Why does a group homomorphism preserve more structure than a monoid homomorphism while satisfying fewer equations
Solution 1:
I'm not sure about a "categorical" reason, but generally if you restrict to nice subclass of objects, you have less "bad behavior" and so you're theorems/definitions need less restrictions/hypotheses.
As an extreme, what if we just considered the category of "Trivial Groups"? Then every function is a homomorphism! So we don't even need to specify that maps are operation preserving.

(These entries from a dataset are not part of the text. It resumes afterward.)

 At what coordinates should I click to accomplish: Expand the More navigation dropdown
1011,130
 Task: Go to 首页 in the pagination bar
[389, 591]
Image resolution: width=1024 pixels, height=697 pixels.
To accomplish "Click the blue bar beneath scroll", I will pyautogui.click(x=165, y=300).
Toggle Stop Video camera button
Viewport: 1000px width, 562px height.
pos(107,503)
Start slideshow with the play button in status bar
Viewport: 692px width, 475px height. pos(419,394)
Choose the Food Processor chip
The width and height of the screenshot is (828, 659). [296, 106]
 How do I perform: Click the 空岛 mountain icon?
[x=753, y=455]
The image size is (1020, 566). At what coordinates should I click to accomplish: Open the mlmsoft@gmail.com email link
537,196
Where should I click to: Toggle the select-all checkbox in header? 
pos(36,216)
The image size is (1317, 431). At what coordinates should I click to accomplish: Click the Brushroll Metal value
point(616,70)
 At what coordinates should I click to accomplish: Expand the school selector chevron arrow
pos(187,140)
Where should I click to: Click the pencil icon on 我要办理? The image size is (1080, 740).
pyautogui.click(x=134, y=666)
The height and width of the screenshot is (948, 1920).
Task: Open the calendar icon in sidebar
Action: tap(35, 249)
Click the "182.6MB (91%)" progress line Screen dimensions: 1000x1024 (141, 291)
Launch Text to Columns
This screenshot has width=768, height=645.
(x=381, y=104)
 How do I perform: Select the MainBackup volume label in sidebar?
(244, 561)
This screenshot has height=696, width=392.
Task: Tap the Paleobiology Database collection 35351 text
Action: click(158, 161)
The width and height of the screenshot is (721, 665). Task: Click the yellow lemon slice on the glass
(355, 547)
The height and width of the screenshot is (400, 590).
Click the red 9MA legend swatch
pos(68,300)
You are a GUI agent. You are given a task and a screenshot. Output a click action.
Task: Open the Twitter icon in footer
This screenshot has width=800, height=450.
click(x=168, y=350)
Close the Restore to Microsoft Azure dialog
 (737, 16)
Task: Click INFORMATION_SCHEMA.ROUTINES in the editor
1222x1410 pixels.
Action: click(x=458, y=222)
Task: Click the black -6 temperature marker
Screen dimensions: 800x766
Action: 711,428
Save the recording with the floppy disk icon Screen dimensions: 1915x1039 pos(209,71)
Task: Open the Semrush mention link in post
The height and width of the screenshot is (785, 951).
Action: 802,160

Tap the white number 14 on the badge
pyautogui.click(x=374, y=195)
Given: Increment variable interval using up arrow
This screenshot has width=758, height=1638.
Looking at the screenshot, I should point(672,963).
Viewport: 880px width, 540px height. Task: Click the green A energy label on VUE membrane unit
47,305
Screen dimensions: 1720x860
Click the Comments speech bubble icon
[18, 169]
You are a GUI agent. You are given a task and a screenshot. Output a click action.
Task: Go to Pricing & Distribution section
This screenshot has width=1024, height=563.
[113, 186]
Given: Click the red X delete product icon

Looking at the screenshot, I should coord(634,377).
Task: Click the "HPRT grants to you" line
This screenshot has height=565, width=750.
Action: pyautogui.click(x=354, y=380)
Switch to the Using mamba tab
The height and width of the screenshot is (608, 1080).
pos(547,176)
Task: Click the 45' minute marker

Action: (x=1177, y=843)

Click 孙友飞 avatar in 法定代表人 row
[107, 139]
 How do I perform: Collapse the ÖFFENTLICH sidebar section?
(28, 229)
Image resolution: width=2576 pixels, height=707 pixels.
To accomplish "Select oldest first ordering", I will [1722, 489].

An analogy: In general, functions can be 1-to-1 or not, onto or not. But what if we restrict our attention to sets of size $15$? Then a function from a set of size $15$ to a set of size $15$ is 1-to-1 iff it's onto. Thus in my world of size $15$, I can define bijections to be 1-to-1 functions (I get onto for free). The definition of "bijection" is simplified merely because I've moved into a very restrictive world where the phenomena of 1-to-1 and onto are equivalent.
Solution 2:
Preserving the operation is a stronger condition for a group operation than for a monoid operation, since the group operation carries more information (namely inverse elements). So it might not really surprise that you have to make sure the identity element is preserved in a monoid, while it is automatic for groups.
Maybe you can compare this to those induction proofs, where you actually proof a stronger statement, but the induction step becomes easier, since the induction hypothesis carries more information.